# TEXTAUSZUG
Freitag 29. März 2024

"Im Schaufenster" - Ein besonderes Dach

Die Filialkirche Hl. Stefan in Buchberg am Attersee

Ein besonderes Dach

Die Filialkirche Hl. Stefan in Buchberg am Attersee

 

Die Gestalt eines Gebäudes wird von seiner Dachform wesentlich mitgeprägt. Bei ein und demselben Baukörper würde sich durch eine massive Änderung seines Daches auch sein Gesamteindruck völlig verändern. Was wäre ein barockes Schloss ohne seine Mansarddächer oder eine gotische Kirche ohne sein Steildach? Vor allem bei Kirchen verbirgt sich unter der von außen sichtbaren Dachhaut oft noch eine historische, meist aufwändig gezimmerte Konstruktion. Diese Dachwerkskonstruktion wird landläufig auch als Dachstuhl bezeichnet und entzieht sich in der Regel den Blicken der Kirchenbesucher/innen, da man sie meist weder von außen noch vom Kircheninneren aus sieht.

Um den Dachwerken auf die Spur zu kommen ist es notwendig, auf die Dachböden der Kirchen zu steigen. Dort verbergen sich im Dunkeln die unterschiedlichsten Konstruktionen. Dabei ist oft für Überraschung gesorgt, denn auf den heimischen Kirchen findet man Dachwerke aus den unterschiedlichsten Epochen und in den unterschiedlichsten Gestalten. Gotische Kirchen beherbergen nicht zwangsläufig auch gotische Dachstühle. Der Stil der Dachwerke ist im Verhältnis zur übrigen Architektur schwer ablesbar, weil ihre Entwicklung im wesentlichen bereits im Mittelalter abgeschlossen war. Danach kamen kaum mehr große Erfindungen hinzu und die Konstruktionen blieben bis herauf zum 20. Jahrhundert sehr ähnlich. Das erschwert auch ihre Erforschung. Die Zimmerleute verließen sich bis ins 19. Jahrhundert bei ihren Konstruktionen auf die überlieferten Traditionen, denn statische Berechnungen waren ihnen noch unbekannt.

# ANWEISUNGEN
1. Bis wann verließen sich die Zimmerleute laut dem Textauszug bei ihren Konstruktionen auf überlieferte Traditionen?
2. Schreiben Sie aus dem Textauszug den Abschnitt von „Die Gestalt eines“ bis „Kircheninneren aus sieht.“ wortgetreu ab.

# ENTNOMMENES MATERIAL
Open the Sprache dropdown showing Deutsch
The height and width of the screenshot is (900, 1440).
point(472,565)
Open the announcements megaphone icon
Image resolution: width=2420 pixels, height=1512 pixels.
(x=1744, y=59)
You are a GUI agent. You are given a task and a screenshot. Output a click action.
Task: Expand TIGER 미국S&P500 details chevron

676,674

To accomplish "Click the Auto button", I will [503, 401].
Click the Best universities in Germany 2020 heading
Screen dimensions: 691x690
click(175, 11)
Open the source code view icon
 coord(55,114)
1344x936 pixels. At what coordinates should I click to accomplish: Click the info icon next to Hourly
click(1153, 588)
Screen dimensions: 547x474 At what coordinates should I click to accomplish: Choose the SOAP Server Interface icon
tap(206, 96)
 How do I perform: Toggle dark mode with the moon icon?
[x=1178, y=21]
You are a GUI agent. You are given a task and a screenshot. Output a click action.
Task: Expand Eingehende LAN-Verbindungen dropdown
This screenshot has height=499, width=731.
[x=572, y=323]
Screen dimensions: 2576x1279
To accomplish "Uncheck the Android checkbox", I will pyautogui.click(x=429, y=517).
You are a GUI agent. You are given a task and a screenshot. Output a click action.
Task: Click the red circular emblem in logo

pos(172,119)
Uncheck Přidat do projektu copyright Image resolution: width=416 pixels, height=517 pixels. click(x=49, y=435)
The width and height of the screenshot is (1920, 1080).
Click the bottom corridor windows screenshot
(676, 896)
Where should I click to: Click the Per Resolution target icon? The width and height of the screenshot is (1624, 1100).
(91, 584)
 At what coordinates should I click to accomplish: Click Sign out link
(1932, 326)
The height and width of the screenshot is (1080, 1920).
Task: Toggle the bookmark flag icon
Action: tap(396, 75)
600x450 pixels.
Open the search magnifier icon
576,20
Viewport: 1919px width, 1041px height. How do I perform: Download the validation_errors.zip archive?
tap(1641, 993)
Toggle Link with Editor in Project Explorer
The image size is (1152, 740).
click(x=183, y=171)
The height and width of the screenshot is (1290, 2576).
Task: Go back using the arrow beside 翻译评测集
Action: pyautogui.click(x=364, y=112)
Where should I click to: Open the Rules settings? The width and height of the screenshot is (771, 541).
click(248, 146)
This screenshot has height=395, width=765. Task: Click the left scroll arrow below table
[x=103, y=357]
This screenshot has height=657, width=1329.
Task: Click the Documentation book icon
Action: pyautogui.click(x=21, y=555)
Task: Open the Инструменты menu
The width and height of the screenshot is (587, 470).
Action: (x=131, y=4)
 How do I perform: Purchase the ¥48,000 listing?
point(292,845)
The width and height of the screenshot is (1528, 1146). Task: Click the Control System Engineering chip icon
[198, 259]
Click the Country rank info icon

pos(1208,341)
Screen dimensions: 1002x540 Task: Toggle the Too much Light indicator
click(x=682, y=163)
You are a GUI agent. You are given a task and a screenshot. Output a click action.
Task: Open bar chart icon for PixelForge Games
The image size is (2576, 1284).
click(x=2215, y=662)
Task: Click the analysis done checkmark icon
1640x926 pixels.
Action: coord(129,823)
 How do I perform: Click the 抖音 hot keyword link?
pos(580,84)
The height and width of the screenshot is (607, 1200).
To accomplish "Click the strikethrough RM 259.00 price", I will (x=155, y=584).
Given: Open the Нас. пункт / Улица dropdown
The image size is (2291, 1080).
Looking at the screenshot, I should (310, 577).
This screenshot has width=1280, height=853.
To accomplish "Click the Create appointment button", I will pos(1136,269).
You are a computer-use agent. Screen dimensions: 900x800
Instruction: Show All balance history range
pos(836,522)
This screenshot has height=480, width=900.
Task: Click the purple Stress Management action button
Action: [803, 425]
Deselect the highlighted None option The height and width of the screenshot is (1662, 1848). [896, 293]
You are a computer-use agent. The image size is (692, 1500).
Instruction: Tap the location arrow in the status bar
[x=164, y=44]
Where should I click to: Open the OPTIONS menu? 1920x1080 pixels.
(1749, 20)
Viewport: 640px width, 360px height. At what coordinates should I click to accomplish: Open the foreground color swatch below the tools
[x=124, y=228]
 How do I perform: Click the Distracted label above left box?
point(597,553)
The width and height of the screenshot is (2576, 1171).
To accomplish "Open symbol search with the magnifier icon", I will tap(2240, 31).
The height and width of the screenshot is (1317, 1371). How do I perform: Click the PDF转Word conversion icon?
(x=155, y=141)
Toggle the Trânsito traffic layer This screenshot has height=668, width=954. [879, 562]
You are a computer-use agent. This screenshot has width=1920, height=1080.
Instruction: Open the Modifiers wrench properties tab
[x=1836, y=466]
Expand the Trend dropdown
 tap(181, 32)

# ANTWORTEN
1. Bis ins 19. Jahrhundert.

2.
Die Gestalt eines Gebäudes wird von seiner Dachform wesentlich mitgeprägt. Bei ein und demselben Baukörper würde sich durch eine massive Änderung seines Daches auch sein Gesamteindruck völlig verändern. Was wäre ein barockes Schloss ohne seine Mansarddächer oder eine gotische Kirche ohne sein Steildach? Vor allem bei Kirchen verbirgt sich unter der von außen sichtbaren Dachhaut oft noch eine historische, meist aufwändig gezimmerte Konstruktion. Diese Dachwerkskonstruktion wird landläufig auch als Dachstuhl bezeichnet und entzieht sich in der Regel den Blicken der Kirchenbesucher/innen, da man sie meist weder von außen noch vom Kircheninneren aus sieht.